Study material START

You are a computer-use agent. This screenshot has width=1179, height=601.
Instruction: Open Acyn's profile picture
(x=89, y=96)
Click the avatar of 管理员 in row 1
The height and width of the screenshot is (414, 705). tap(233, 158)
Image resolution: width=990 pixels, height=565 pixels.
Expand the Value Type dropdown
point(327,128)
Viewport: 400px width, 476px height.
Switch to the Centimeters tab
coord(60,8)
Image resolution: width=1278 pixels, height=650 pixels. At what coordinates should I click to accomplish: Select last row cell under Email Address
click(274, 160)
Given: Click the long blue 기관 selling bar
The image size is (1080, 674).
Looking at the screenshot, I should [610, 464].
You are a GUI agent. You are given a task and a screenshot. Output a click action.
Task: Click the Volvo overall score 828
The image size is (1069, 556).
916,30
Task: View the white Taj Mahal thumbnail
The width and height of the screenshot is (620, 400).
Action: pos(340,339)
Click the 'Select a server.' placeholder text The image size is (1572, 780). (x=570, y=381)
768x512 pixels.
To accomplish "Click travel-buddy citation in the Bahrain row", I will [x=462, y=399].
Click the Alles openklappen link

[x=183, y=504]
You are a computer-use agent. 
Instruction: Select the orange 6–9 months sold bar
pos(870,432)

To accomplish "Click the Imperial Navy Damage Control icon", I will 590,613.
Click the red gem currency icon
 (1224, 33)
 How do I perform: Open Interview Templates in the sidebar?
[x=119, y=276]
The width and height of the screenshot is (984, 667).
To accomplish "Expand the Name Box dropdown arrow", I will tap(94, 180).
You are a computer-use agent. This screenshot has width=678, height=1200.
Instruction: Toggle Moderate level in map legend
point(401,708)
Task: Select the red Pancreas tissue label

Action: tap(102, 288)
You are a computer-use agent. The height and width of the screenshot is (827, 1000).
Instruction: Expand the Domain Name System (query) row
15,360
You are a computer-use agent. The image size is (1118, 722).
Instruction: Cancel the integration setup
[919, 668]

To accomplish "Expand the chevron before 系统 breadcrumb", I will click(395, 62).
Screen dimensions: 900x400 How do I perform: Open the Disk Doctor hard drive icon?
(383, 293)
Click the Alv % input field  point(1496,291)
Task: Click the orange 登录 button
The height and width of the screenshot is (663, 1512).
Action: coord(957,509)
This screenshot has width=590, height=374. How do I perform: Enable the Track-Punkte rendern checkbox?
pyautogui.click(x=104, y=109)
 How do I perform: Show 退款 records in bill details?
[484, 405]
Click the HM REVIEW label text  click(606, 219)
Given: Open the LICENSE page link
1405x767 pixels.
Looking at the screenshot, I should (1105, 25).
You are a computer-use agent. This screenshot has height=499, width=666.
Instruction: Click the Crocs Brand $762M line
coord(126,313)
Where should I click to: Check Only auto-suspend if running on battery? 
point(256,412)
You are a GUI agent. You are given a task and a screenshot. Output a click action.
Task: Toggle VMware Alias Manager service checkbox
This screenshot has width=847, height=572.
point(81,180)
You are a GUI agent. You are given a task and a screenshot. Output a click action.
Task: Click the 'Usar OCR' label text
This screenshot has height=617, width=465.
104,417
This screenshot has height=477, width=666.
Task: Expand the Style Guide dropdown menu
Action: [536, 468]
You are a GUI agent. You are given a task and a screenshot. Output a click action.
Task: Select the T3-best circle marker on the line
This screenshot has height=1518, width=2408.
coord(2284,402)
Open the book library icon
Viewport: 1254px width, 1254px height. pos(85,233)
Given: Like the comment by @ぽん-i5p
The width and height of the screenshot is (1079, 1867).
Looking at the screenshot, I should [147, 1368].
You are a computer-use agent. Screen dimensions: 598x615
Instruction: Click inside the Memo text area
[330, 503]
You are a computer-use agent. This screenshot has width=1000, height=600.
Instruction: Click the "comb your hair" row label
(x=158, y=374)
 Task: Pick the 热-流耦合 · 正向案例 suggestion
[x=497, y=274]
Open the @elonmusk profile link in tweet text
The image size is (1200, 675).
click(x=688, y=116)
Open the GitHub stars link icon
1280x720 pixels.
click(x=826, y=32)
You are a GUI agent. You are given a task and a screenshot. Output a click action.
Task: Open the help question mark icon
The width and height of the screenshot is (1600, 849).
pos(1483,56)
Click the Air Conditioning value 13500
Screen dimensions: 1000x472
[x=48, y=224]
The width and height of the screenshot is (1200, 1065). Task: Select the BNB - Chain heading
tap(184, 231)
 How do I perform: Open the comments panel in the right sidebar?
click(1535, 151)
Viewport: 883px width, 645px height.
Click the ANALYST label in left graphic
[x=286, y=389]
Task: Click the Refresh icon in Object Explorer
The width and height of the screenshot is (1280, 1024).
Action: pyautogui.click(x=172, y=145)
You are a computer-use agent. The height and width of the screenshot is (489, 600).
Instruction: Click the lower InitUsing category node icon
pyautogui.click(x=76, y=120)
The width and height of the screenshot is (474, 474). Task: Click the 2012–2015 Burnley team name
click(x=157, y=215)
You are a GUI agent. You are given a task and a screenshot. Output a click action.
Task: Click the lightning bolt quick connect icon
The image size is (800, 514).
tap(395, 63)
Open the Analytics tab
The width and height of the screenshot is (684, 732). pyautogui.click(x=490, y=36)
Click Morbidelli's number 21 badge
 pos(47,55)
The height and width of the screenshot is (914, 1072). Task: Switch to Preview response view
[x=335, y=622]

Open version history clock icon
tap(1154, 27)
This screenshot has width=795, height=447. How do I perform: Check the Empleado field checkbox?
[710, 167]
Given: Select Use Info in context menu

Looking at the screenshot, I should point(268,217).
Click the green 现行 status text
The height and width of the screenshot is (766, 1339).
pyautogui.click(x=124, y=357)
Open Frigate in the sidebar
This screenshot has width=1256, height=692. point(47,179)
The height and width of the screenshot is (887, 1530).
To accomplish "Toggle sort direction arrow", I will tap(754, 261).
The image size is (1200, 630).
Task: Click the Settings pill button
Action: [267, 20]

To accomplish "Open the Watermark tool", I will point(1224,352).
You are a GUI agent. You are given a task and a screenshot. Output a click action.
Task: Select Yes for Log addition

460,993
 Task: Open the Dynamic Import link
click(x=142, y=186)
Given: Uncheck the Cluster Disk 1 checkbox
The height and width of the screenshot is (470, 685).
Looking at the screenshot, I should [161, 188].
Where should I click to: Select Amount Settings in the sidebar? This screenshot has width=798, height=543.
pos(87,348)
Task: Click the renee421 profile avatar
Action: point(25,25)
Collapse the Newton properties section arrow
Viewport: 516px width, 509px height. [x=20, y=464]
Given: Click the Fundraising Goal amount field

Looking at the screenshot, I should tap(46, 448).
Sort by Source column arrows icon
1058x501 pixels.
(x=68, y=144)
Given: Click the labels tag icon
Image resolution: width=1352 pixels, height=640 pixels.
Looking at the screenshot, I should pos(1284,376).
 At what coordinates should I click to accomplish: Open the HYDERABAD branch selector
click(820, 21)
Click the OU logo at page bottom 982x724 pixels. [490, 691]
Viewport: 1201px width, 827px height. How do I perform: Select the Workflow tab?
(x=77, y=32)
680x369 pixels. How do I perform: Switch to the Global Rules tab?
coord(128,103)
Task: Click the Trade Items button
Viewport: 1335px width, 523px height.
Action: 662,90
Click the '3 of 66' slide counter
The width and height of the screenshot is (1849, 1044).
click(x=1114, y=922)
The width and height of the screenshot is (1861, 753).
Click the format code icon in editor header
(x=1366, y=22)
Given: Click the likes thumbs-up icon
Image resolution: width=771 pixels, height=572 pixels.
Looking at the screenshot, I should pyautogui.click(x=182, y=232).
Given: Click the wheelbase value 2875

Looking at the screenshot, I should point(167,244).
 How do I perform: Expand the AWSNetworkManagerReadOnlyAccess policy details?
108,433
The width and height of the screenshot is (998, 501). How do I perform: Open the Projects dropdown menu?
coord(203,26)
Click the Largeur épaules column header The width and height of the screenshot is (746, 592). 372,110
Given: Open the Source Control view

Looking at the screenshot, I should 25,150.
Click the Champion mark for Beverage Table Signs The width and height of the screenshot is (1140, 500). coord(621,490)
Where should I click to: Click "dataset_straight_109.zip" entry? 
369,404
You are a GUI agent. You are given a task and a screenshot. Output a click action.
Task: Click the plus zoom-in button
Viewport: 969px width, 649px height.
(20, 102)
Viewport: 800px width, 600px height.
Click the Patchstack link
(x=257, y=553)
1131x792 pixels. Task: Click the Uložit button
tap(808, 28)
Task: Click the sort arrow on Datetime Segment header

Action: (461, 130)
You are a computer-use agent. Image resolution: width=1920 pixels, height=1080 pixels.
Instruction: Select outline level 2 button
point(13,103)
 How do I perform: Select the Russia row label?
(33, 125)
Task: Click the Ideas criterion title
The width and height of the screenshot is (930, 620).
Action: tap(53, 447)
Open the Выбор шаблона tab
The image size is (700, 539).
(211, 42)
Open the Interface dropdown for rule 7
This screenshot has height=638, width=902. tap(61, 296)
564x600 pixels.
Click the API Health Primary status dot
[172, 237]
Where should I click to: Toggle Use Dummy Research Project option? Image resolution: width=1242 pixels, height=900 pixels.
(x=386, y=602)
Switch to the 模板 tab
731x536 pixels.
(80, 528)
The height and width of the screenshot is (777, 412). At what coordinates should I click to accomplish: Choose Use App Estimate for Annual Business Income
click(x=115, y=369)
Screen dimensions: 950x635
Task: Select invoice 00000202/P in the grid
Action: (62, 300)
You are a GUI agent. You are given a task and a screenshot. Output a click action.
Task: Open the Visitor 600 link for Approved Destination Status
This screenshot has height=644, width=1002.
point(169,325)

Study material END

**What is being asked:**
Find the word "column" in the entries above, then copy each line that holds it.

**Final answer:**
Sort by Source column arrows icon
Click the Largeur épaules column header The width and height of the screenshot is (746, 592). 372,110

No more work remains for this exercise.